Instructions for the task: This exercise calls for an exact transcription. Set down every record below.

Source material:
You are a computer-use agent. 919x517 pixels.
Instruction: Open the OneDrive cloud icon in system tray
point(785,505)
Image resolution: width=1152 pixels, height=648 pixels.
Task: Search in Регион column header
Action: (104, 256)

Exercise response:
You are a computer-use agent. 919x517 pixels.
Instruction: Open the OneDrive cloud icon in system tray
point(785,505)
Image resolution: width=1152 pixels, height=648 pixels.
Task: Search in Регион column header
Action: (104, 256)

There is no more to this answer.